What’s the first thing that comes to mind when you hear the word ‘surf’? Monster waves off the coast of Hawaii? The Beach Boys and that bushy bushy blonde hair do? Or these weird neon shorts your aunt just loves to wear to family reunions? For most people, surfing would not usually be associated with a group of Russian and American students strategizing together. Then again, SURF stands for the Stanford US-Russia Forum, a bi-annual conference where young, bright minds discuss policy and economy. Four Skoltech students ventured forthto Silicon Valley (Googleplex included) last month, presented their startups and tech projects, and took a million selfies. Then they returned to Moscow. Here are their stories – and photos.

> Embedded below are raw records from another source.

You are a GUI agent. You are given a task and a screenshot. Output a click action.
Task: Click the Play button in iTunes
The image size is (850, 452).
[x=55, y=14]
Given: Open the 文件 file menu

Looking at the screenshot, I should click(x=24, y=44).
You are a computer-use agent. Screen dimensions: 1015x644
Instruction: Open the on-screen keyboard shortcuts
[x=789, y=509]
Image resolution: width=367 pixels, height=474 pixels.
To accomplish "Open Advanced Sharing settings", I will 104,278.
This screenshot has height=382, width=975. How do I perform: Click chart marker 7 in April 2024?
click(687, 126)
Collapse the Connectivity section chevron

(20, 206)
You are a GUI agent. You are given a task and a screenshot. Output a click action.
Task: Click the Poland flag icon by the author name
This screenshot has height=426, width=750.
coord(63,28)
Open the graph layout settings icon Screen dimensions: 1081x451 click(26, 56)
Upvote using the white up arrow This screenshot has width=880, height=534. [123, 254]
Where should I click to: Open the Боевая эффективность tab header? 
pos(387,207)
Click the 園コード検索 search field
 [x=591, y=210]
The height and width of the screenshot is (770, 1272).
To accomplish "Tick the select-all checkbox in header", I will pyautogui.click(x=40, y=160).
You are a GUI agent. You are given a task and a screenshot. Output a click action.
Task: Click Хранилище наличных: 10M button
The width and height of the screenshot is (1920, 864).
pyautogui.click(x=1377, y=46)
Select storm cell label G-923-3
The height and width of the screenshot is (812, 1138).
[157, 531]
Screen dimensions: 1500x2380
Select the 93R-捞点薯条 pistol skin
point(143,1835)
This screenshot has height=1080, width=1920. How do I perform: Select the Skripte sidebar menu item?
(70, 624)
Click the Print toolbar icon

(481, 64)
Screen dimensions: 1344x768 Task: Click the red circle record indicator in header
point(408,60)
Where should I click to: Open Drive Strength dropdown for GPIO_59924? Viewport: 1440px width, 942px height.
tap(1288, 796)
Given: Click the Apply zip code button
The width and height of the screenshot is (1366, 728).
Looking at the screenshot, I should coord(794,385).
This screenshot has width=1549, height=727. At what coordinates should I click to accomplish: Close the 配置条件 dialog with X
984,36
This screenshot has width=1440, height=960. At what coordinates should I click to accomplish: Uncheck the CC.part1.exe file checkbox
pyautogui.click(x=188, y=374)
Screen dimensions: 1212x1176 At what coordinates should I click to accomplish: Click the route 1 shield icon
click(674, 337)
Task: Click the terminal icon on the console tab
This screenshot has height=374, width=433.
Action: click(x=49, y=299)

Anna Dubovik is a student with Skoltech’s IT track and the entrepreneur behind “SKILL-TREE “, which she presented to the Stanford faculty and students. Her aim is to create a web service for future professionals. It uses young professionals’ social network profiles to determine their set of skills and provide informed advice on their career’s future course. Skill tree’s ultimate goal is to scale the service and help professionals worldwide realize what’s missing from their careers.
Another young entrepreneur who presented a career decision making tool is Tatiana Smirnova. She studies Bio Medicine – not IT – which goes to show the interdisciplinary nature our MSc tracks. She told her audience in Palo Alto about brainselecta.com, a web service which focuses on removing some of the ambivalence from the process of soul searching and job hunting.
“People were very open and asked lots of great questions”, says Tatiana. “Ambivalence is an ever growing issue in society and that is true for both young Russians and Americans. With our service, a person chooses topics of interest and then listens to multiple audio tracks. We simulate a busy street scene where you need to employ selective attention. The interesting part is what people pay attention to. Based on this, the system creates a recommendation. It’s an intuitive approach based on cognitive science. But we also developed mathematical algorithms for criteria analysis and evaluation.”
Sergei Kasatkin studies IT. His project aims to detect children at risk of drowning – and save them. He told his audience in Silicon Valley statistics show that two out of ten people who die from drowning every day are children (14 or younger).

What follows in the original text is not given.